## Text segment
— BEGIN —
Rather than include my usual post about Books that Matter, I thought I’d post my thoughts on abridging books. Please enjoy the rant. Next week, pending the apocalypse, will be back to our regular scheduled program.
This week, I ventured to my local library in hopes of making good on a deal/agreement/suggestion put forth by Holmes: Put aside Hugo and read Dumas. Now, I’m all willing to read Dumas (and have been anxiously looking forward to it), but my library seems to be spiting me.
Holmes specifically requested that I read The Count of Monte Cristo (so we can go all former English major on it and DISCUSS). I picked up a copy at my school’s library. Nice, unabridged translation. Had to put it aside as I realized I had a hell of a lot more work to do on the thesis. So, now that I am finished with undergrad, I mosey-ed on down to my local library to get The Count.
Two copies. Both abridged.
Why? I don’t see the point in abridging works, mostly because I feel that if I’m going to put in the effort to read a book, I want to read the whole damn thing. I felt that way about Les Miserables. I feel that way about all books that I read.
Reading abridged books feels like being cheated. I remember my dismay when I realized that those “Great Illustrated Classic” books were abridged (I was a bit slow, despite my reading comprehension, when I was in elementary school). I read their version of Little Women in a day. Imagine my shock when I went to read Little Men (one of the sequels by Louisa May Alcott) a couple of weeks later. It took me nearly a month to read it (bear in mind I was in the third or fourth grade), and I was shocked. Why did this book take me so much longer? Well, it was Alcott’s actual words.
— END —
## Data
— BEGIN —
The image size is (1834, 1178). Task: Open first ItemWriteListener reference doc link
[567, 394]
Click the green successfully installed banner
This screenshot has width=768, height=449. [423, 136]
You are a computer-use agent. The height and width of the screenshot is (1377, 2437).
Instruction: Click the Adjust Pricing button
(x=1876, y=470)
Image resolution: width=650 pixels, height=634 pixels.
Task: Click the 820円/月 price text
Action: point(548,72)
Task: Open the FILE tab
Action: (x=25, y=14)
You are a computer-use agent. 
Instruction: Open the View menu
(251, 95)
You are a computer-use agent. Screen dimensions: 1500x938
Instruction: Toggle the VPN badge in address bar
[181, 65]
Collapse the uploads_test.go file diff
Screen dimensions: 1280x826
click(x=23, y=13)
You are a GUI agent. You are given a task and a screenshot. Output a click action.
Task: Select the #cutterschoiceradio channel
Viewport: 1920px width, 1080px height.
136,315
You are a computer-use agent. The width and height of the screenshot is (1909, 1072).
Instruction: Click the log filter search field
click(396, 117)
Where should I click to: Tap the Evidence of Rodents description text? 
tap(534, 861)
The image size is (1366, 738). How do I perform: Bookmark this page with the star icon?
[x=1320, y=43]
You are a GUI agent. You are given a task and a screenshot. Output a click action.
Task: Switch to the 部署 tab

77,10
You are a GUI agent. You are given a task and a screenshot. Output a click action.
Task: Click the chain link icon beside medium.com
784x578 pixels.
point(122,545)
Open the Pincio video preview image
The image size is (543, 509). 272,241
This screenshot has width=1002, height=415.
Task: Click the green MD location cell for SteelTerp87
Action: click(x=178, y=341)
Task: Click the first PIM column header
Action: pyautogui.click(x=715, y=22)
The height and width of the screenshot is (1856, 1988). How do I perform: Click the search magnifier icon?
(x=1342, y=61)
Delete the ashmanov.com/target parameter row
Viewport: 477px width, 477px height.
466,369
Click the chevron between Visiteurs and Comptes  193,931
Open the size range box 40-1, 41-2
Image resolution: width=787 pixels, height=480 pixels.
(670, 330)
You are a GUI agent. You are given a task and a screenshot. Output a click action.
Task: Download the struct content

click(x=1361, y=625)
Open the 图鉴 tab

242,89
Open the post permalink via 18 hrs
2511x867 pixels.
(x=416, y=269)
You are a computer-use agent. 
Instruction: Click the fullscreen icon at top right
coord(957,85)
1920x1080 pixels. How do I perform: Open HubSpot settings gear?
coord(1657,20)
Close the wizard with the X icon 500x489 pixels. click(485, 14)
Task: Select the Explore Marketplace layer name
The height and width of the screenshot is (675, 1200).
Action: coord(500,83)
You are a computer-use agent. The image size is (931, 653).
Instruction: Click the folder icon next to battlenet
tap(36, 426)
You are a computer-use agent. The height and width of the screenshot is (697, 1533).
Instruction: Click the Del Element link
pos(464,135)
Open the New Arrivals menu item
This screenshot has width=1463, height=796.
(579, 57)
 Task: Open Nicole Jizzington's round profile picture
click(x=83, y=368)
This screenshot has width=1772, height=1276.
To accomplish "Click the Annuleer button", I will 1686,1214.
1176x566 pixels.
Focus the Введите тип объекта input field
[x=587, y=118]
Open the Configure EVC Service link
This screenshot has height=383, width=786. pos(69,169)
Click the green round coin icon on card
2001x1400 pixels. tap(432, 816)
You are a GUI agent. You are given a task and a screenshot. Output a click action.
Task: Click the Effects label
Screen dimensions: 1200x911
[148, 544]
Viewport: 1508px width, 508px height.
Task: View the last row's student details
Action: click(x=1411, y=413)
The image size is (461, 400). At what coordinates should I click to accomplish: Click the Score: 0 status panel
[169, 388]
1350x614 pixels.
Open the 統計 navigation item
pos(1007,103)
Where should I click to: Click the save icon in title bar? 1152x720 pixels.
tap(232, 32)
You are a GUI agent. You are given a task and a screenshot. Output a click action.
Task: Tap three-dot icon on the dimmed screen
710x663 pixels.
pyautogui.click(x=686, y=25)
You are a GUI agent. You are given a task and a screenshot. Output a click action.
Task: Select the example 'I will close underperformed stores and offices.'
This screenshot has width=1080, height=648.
— END —
## Exercises to complete
**1)** Answer these from the post about abridging books:
(a) Which novel did Holmes specifically ask the writer to read?
(b) How many copies of that novel did the local library have, and what was true of them?
(c) About how long did it take the writer to read Little Men?
**2)** Reproduce the passage of the post on abridging books starting with "Reading abridged books" and going on through "Alcott’s actual words.".
**3)** Carry on with the post about abridging books from the point where it stops.
The material stands apart from the post on abridging books and has nothing to do with it.

## Answers to the exercises
**1)**
(a) The Count of Monte Cristo.
(b) Two copies, both abridged.
(c) Nearly a month.

**2)**
Reading abridged books feels like being cheated. I remember my dismay when I realized that those “Great Illustrated Classic” books were abridged (I was a bit slow, despite my reading comprehension, when I was in elementary school). I read their version of Little Women in a day. Imagine my shock when I went to read Little Men (one of the sequels by Louisa May Alcott) a couple of weeks later. It took me nearly a month to read it (bear in mind I was in the third or fourth grade), and I was shocked. Why did this book take me so much longer? Well, it was Alcott’s actual words.

**3)**
Now, I would like to know who decides what to abridge. Do you take out the “boring parts?” What, exactly, are the boring parts? I wouldn’t consider Hugo’s many many many digressions to be boring–quite the opposite. I find them utterly fascinating (and I paid more attention to the Waterloo stuff the second time through). So what if we have to read 50 pages of stuff to get to a chapter that ultimately dictates how the last, um, 4/5s of the book play out? Considering the Brick is over 1,200 pages, I think that’s perfectly fair.
Of course, abridging can work to one’s favor. For example: The Complete Works of Wm. Shakespeare, Abridged is one of the funniest plays I have ever seen.
And I can’t think of any more good examples of abridgment.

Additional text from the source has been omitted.